### Consigne A:
Les affirmations suivantes concordent-elles avec l'article sur Exhibit B ? Répondez oui ou non pour chacune en citant mot pour mot le passage décisif. (i) Exhibit B se joue à guichet fermé. (ii) Les spectateurs entrent dans la Chapelle en groupe. (iii) Exhibit B a été réalisé par Brett Bailey.

### Texte fourni:
----

Société

jeudi, 25 juillet 2013 04:36

Exhibit B fait recette, polémique en Avignon

Sur la place devant la Chapelle des Célestins la queue devant la billetterie ne cesse de s’allonger. Efforts louables mais vains, Exhibit B joue à guichet fermé. Enfin joue ! Une façon de dire puisqu’il s’agit d’une performance composée de fascinantes « pièces à conviction », traduction littérale du mot anglais exhibit.



Munis d’un billet, nous entrons dans un sas et devenons un numéro en attente d’appel. Ensuite c’est seul, un par un, et une première impression de malaise. Dès l’entrée dans la Chapelle fraîcheur, recueillement et  obscurité. Avec une violence reposant sur le contraste s’impose le premier tableau vivant de deux pygmées mis en vitrine, habillés de pagnes et mètre ruban de couturier autour des bustes et bras comme ornement et la Vénus hottentote qui tourne sur un podium " étrange spécimen de la nature". Le film que beaucoup ont vu s’impose avec douleur aux esprits. C’est à partir d’histoires semblables à celle de Saartjie Baartman que Brett Bailey a réalisé Exhibit B.

----

### Consigne B:
Recopiez les lignes des enregistrements à partir de celle qui contient « At what (x,y) » jusqu'à celle qui contient « Looking at the » incluse. Substituez « coordinate tuple » à « coordinate pair » sans rien changer d'autre.

### Données fournies:

----

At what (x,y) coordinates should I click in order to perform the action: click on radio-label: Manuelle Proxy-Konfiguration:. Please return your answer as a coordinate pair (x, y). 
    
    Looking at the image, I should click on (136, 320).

----

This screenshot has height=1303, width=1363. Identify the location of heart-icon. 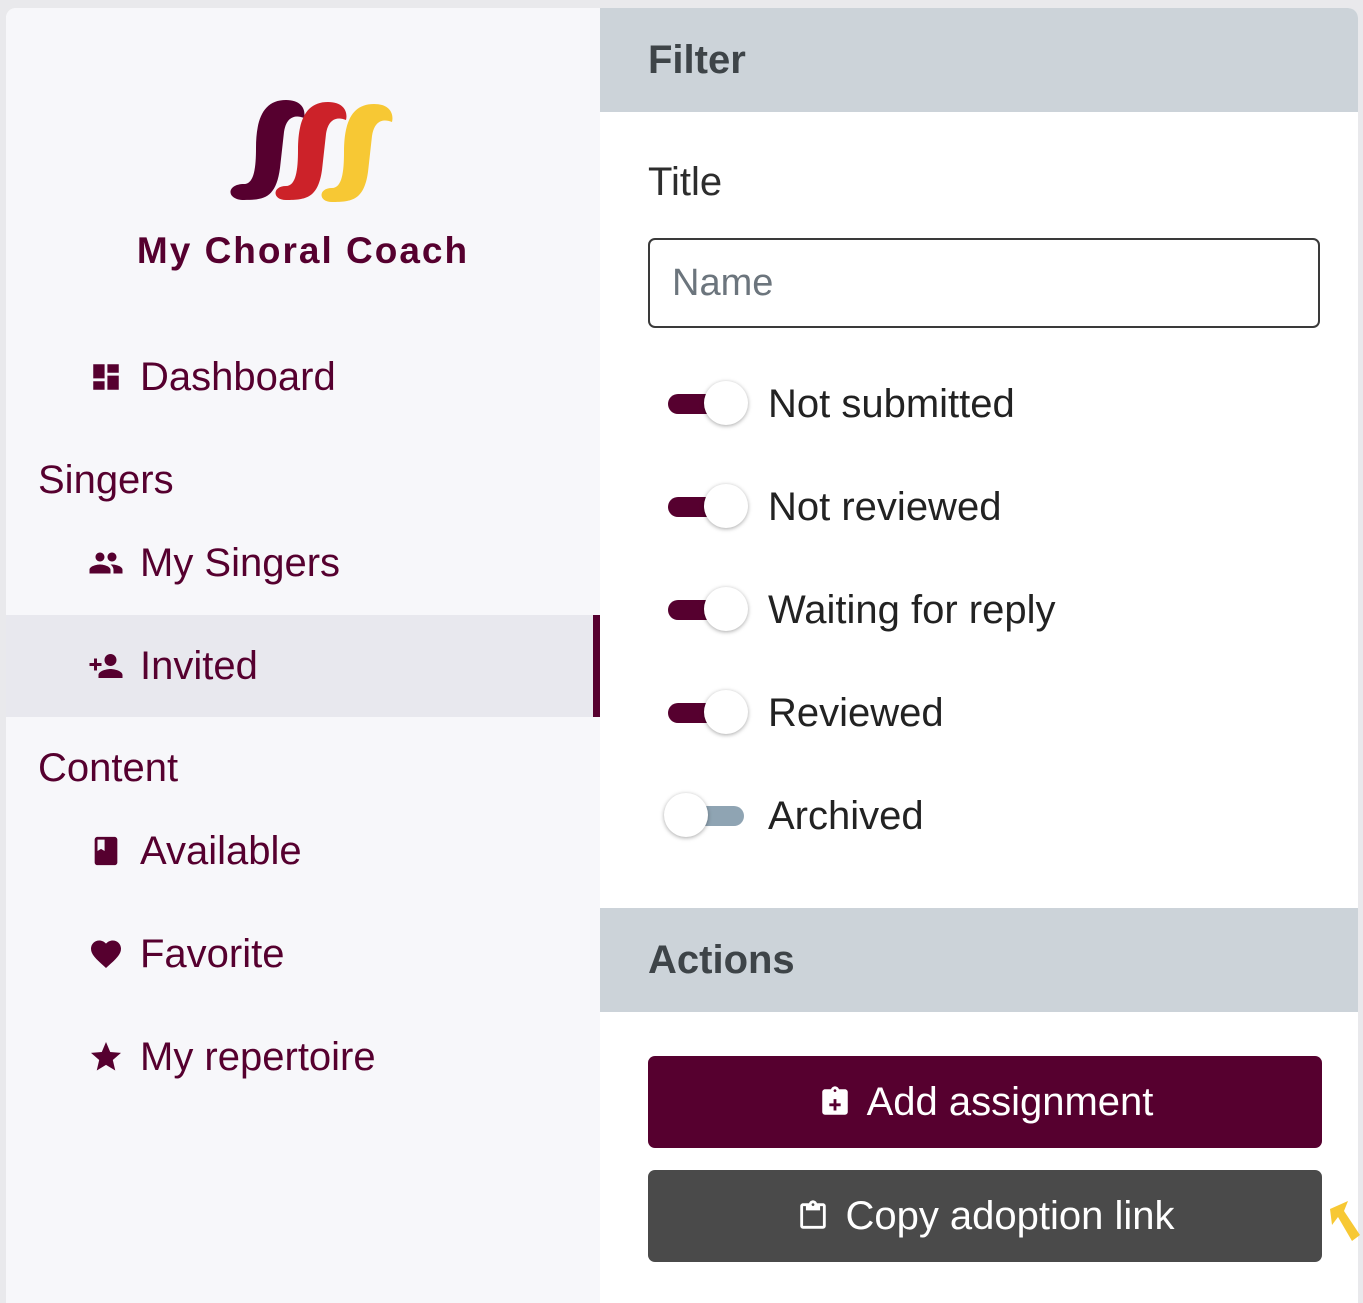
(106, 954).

----

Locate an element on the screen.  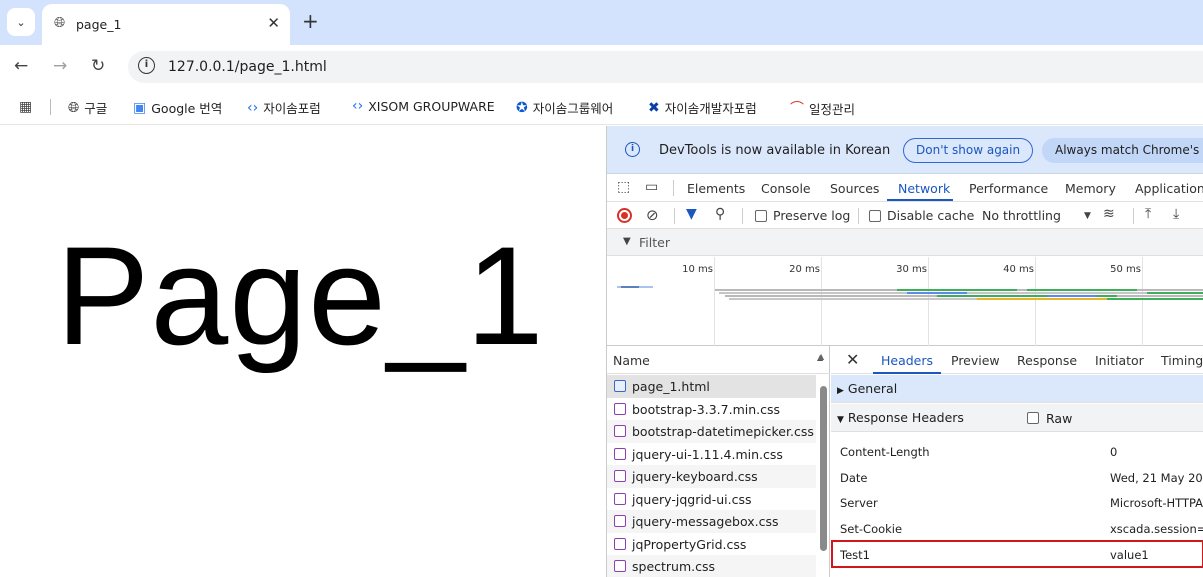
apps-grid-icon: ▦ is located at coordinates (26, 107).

----

### Réponse finale A:
(i) Oui : « Exhibit B joue à guichet fermé. »
(ii) Non : « Ensuite c’est seul, un par un »
(iii) Oui : « C’est à partir d’histoires semblables à celle de Saartjie Baartman que Brett Bailey a réalisé Exhibit B. »

### Réponse finale B:
At what (x,y) coordinates should I click in order to perform the action: click on radio-label: Manuelle Proxy-Konfiguration:. Please return your answer as a coordinate tuple (x, y). 
    
    Looking at the image, I should click on (136, 320).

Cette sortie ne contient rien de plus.